Вторым воспоминанием – как его передавали от няни к гувернантке, поселив с ней в одной комнате. Няня плакала. Мальчик был безутешен.
«Я догнал ее, подбежал к ней совсем близко и, схватив ее за указательный палец левой руки, крепко сжал его. Этот палец у няни был с отрубленным ногтем и поэтому всегда красный и лоснящийся на кончике. Когда она еще прежде, до моего рождения, жила одно время у нас в доме не нянею, а экономкой, то нечаянно отрубила себе палец, когда колола сахар. Не знаю уже почему, но в минуты какого-нибудь душевного волнения, хотя я страстно любил этот нянин уродливый палец, как любил ее всю, он раздражал меня, и я сильнее замечал его, в то же время не желая на него смотреть…
– Прощай, миленький мой, – проговорила няня, – видно, отжили мы с тобой наше время.
– Прощай, нянюшка милая, – горячо выговорил я, и опять слезы брызнули у меня из глаз».
Первое сочувствие к гувернантке тоже связано со слезами. Однажды ночью мальчик видит, как девушка из чужой страны достает из сундучка фотографию, ставит перед собой на столе и долго и пристально смотрит на нее. «В это время две крупные слезы одна за другой выкатились из глаз miss Emilie и повисли на ее ресницах. Она тихо заплакала. «О чем это она, о ком? – подумал я с беспокойством. – Бедная, бедная miss Emilie: приехала далеко в чужую страну одна, без родных, без семьи и сидит здесь со мной и плачет. Господи, как же помочь ей теперь?»
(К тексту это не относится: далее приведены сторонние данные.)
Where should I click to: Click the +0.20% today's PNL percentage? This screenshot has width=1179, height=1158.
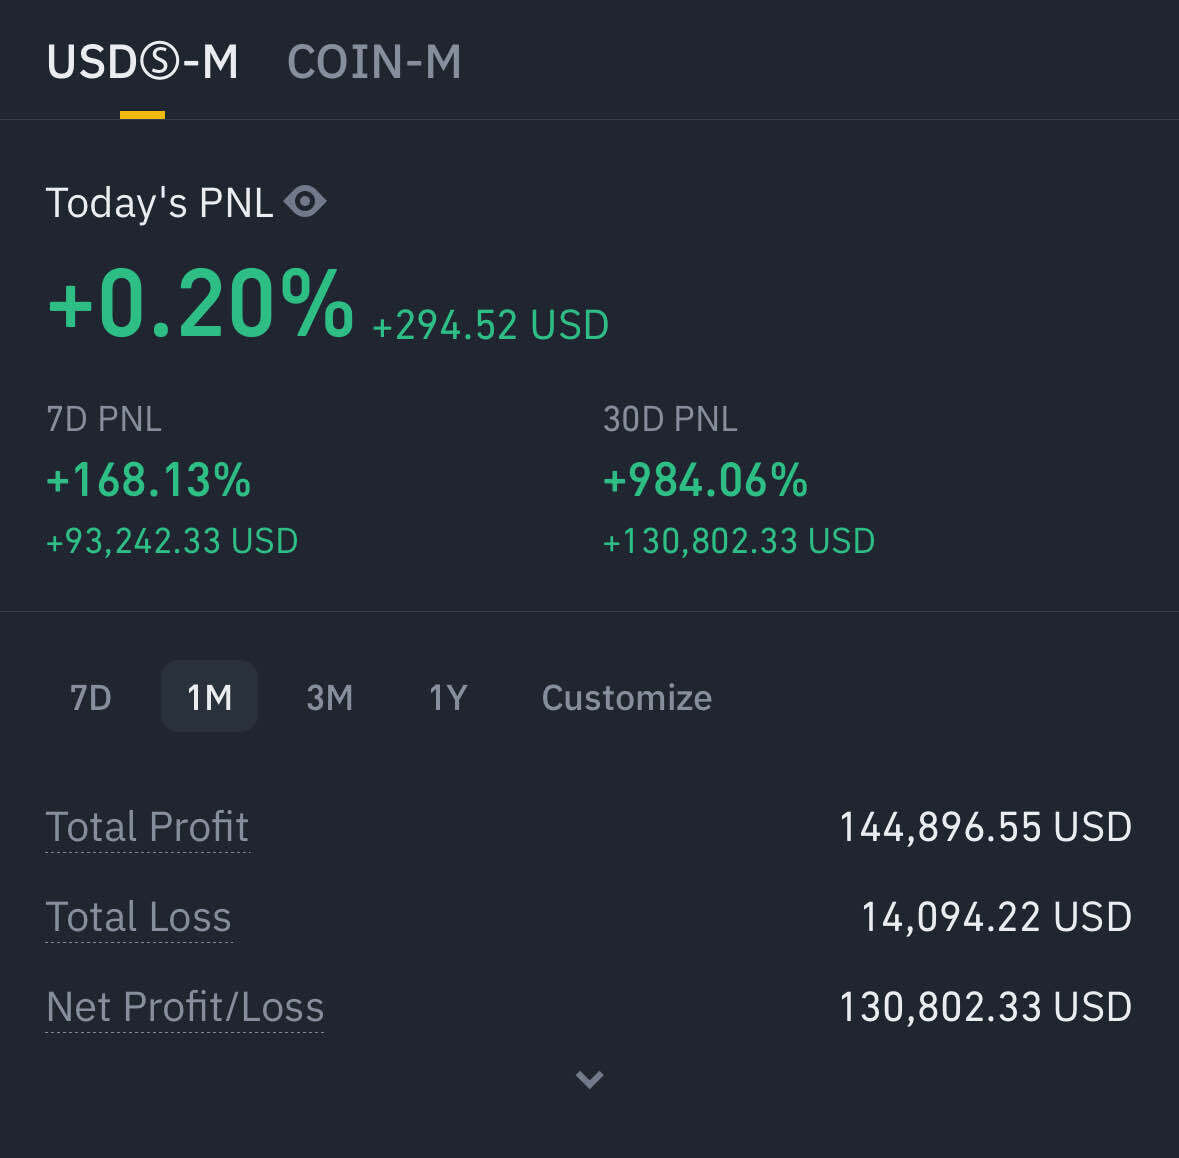[x=201, y=304]
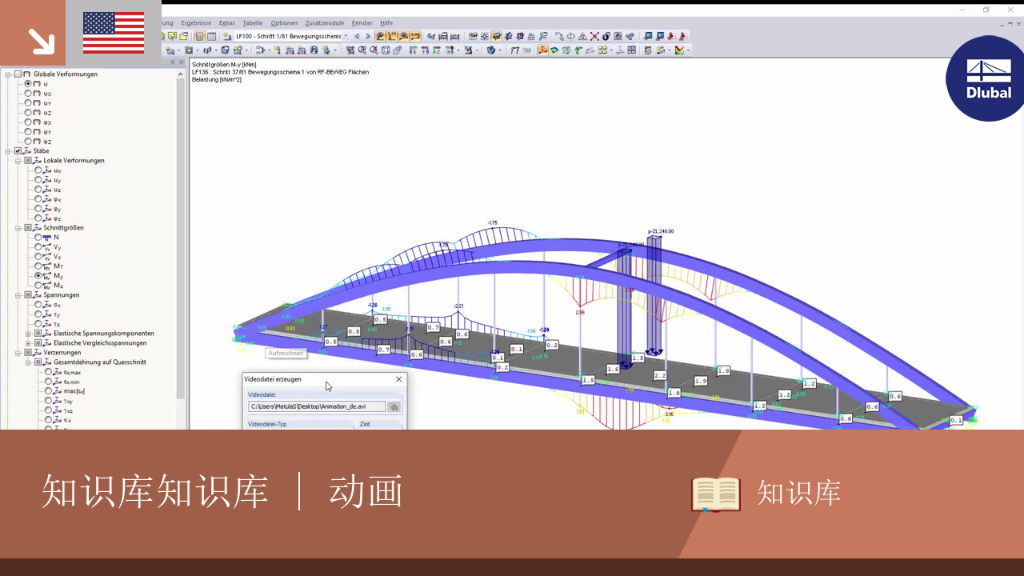Click the Dlubal logo badge
1024x576 pixels.
[x=986, y=78]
С этой минуты я почувствовал, что полюбил ее…»
А первым по-настоящему серьезным потрясением в жизни, с которым автор «Яши Полянова», собственно, и связывает конец детства, была передача его в комнату мальчиков под руководство гувернера-немца. Об этом событии, перевернувшим душу ребенка, много рассказывается в повести. Ему придается такое же важное значение, какое Толстой-отец в своем «Детстве» придает смерти матери главного героя, вместе с которой кончается уже его детство.
Мать Яши вступает в конфликт с отцом, уговаривая его не отрывать мальчика от женского общества. «…это безбожно, это ужасно, – говорит она рыдая, – Разве ты не видишь, что он еще мал, что ему лучше бы побыть еще с нами, что это не такой ребенок».